ブルーベリーの嘘
ブルーベリーは目に良い。
まことしやかに囁かれる話ですが、科学的根拠は如何ほどでしょうか。
結論から述べますと、ほとんど嘘です。
ブルーベリー(ビルベリー)が視力回復や眼に良い働きをするという科学的根拠はありません。
Pubmedを用いて検索すると、20世紀以降の複数の研究論文がヒットしますが、いずれもブルーベリーの有効性を示すことはできていません。
ほとんど、と付けたのはブルーベリーに含まれる成分の中には血流改善や間接的に夜盲症を予防する効果は知られているためです。しかしながら、ブルーベリーに特有の、あるいは特別な作用はありません。
噂の発信源は何処にあるのでしょう。
適当に検索しても信頼できる情報がヒットせず「ソースは?」と問いたくなるものばかりだったので、ちょっと本気出して調べてみました。
話は第二次世界大戦中のイギリスまで遡ります。当時、イギリスは夜間航空戦において敵国のドイツの戦闘機を多数撃墜していました。実はレーダーの性能向上による戦果でしたが、これを悟られたくないイギリスは考えます。
「夜目の利くパイロットが活躍している。」
情報戦を重視したイギリスは、敵国を騙すためにそういう噂を流しました。敵を欺くにはまず味方から。そう、自国内のメディアを利用して、夜目の利く凄腕パイロットを仕立て上げたのです。
彼の名はジョン・カミンガム。
オーストラリア国立図書館のデータベース「Trovo」にて1952年3月14日の新聞記事で彼の名前を確認することが出来ます。

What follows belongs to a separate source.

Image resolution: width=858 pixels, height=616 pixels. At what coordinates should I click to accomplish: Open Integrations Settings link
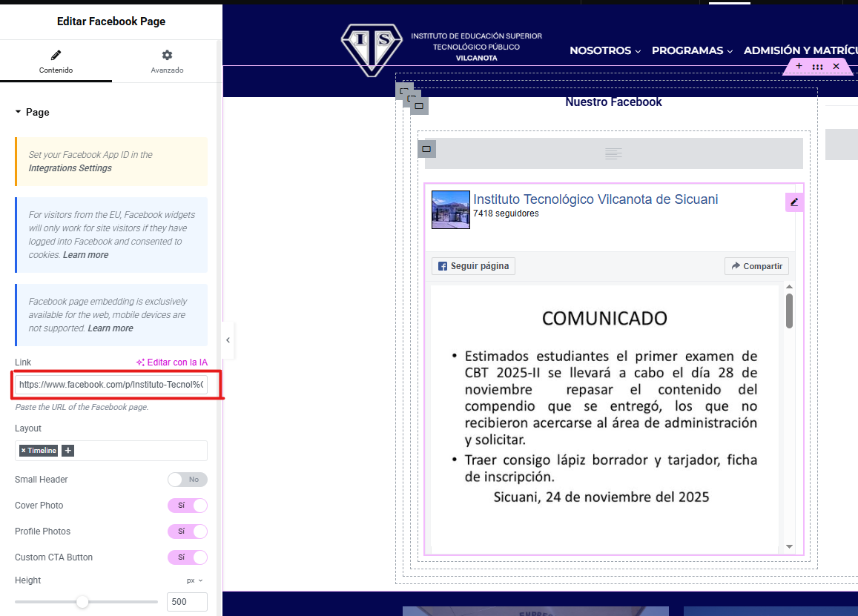pyautogui.click(x=70, y=168)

この戦略の指揮を執っていたのはイギリスの諜報機関Ops Bのジャービス・リード大佐であったという情報を見つけました(リンク先の書籍内に記述があります)。
ジョン・カミンガムは、ニンジンをたくさん食べているために夜目の利く撃墜王であると喧伝されました。
ニンジン??
そう、ニンジンです。
なんと噂の発信源はブルーベリーですらなくて、ニンジンでした。この噂に尾ひれが付いてニンジンが消えて、いつの間にか「ブルーベリージャムをたくさん食べていたパイロットは夜目が利いて敵国の戦闘機を多数撃墜していた」と囁かれるようになったようです。
ブルーベリー愛好家、あるいは商業的才能の持ち主が関わっていることは疑いようもありません。
ブルブルブルブル愛愛してる方々には恐縮ですが、目には効きません。代わりに散歩したりバランスの良い食生活を心掛けたりした方がよほど健康的かと存じます。
でも、ブルーベリー美味しいですよね。
私は今日も食パンにブルーベリージャムを塗っていただきます。コーヒーに合うのです。
拙文に最後までお付き合い頂き誠にありがとうございました。願わくは、情報を超越した貴方の感性が、美味しいものを見つけられますように。